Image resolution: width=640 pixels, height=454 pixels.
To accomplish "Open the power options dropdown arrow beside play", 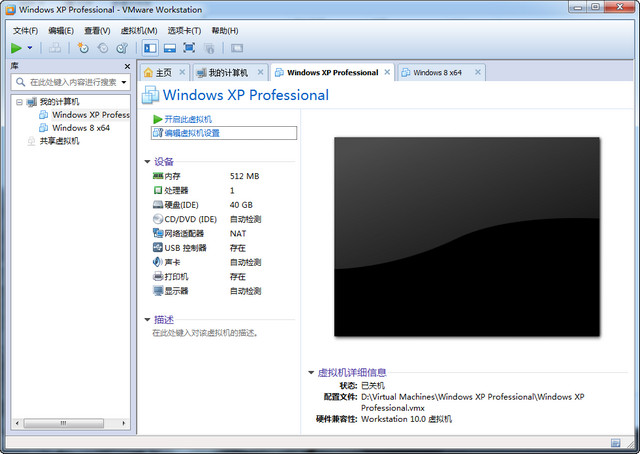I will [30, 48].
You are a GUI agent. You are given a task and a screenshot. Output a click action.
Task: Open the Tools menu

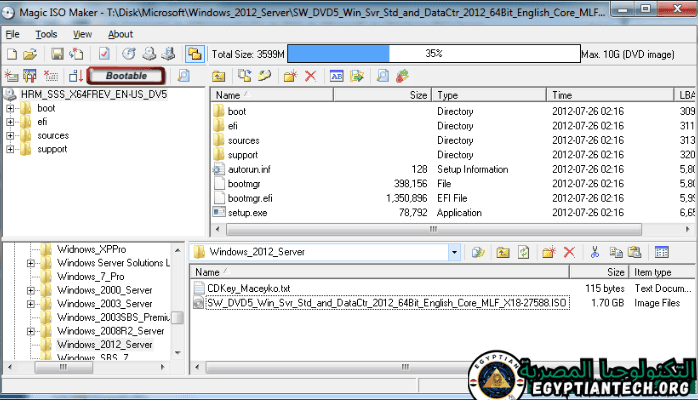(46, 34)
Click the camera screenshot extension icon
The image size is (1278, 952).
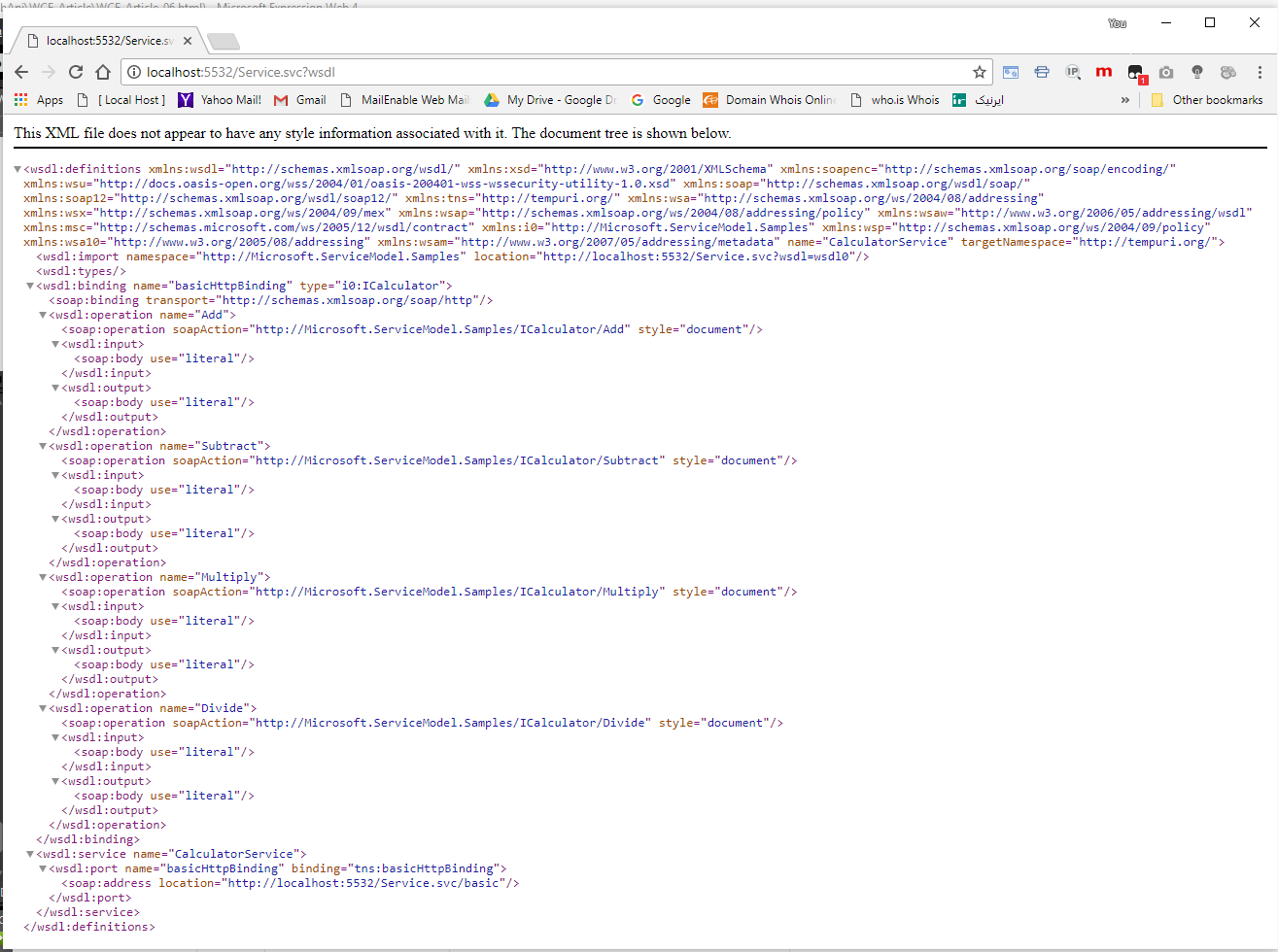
----------
**Aim of the exercise**
Without the pictures, retype exactly the lines from the one that holds "Task: Open the Tools menu" to the last line of the data above, both of them included.

**Answer box**
Task: Open the Tools menu

(46, 34)
Click the camera screenshot extension icon
The image size is (1278, 952).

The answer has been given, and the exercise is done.